Sweetness and Renewed Happiness.
“Let us make up.”
Purity and Humility.

Cherished and revered in many countries for it’s symbolism and folklore, lily of the valley has been extensively used for medicinal purposes. It was believed to strengthen memory, to restore speech to those who could not speak, to treat gout, and, as a liquor smeared on the forehead and the back of the neck, to make one have good common sense. All parts of the plant are considered poisonous, despite it’s alleged powers.

Lily of the valley is wrapped in much symbolism. It is often called ladder to heaven or Jacob’s tears, and is considered the sign of Christ’s second coming. The Song of Solomon in the Bible also mentions Lily of the valley.
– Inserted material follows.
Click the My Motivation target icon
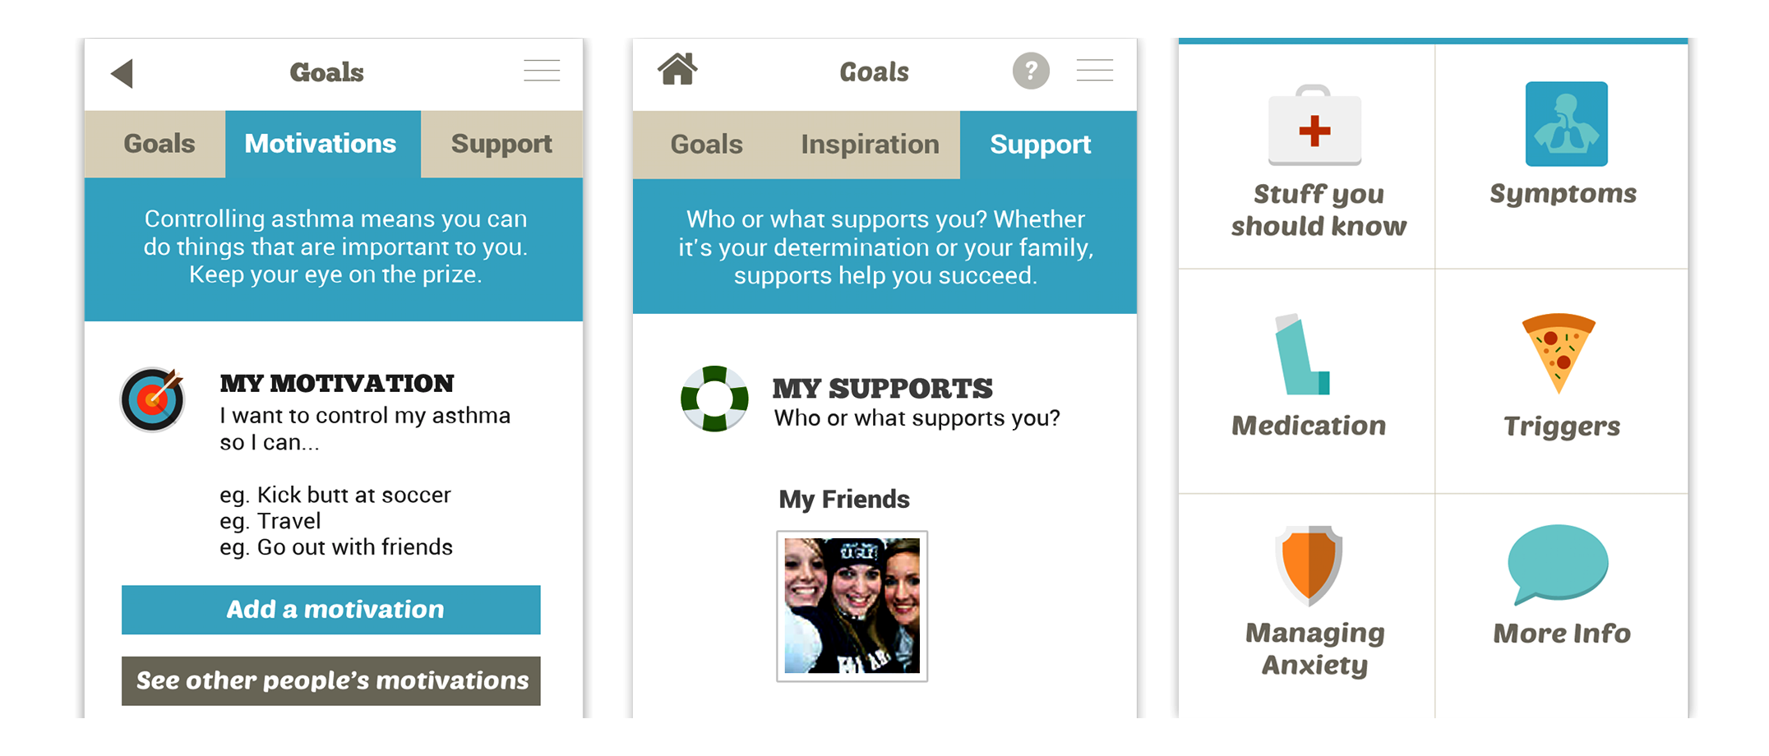1769x756 pixels. point(153,399)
Legend holds that Mary’s tears turned to lily of the valley when she cried at the cross and thus are also known as Mary’s tears.

The power of men to envision a better world was attributed to the lily of the valley. A French legend tells of a holy man known as Saint Leonard, a close friend of King Clovis, who lived in the Vienne Valley near Limoges in 559 AD. Saint Leonard, a brave and fearless fighter, wanted to spend his days among the flowers and trees communing with God, and so he asked permission to go live in the woods. He lived the life of a hermit, having renounced all worldly things, in the same woods where also dwelled the dragon Temptation. Saint Leonard was at prayer and did not hear the dragon when it demanded that Saint Leonard leave the woods. So the evil dragon burned down Saint Leonard’s hut with his fiery breath. Much blood was spilled as terrible battles took place between them. Saint Leonard became the conqueror as he drove the evil dragon further and further back into the woods until the dragon disappeared altogether. Poisonous weeds began to grow where the dragon spilled his blood, but beds of lilies of the valley sprang up wherever the ground was sprinkled with Saint Leonard’s blood to mark the places of their battles.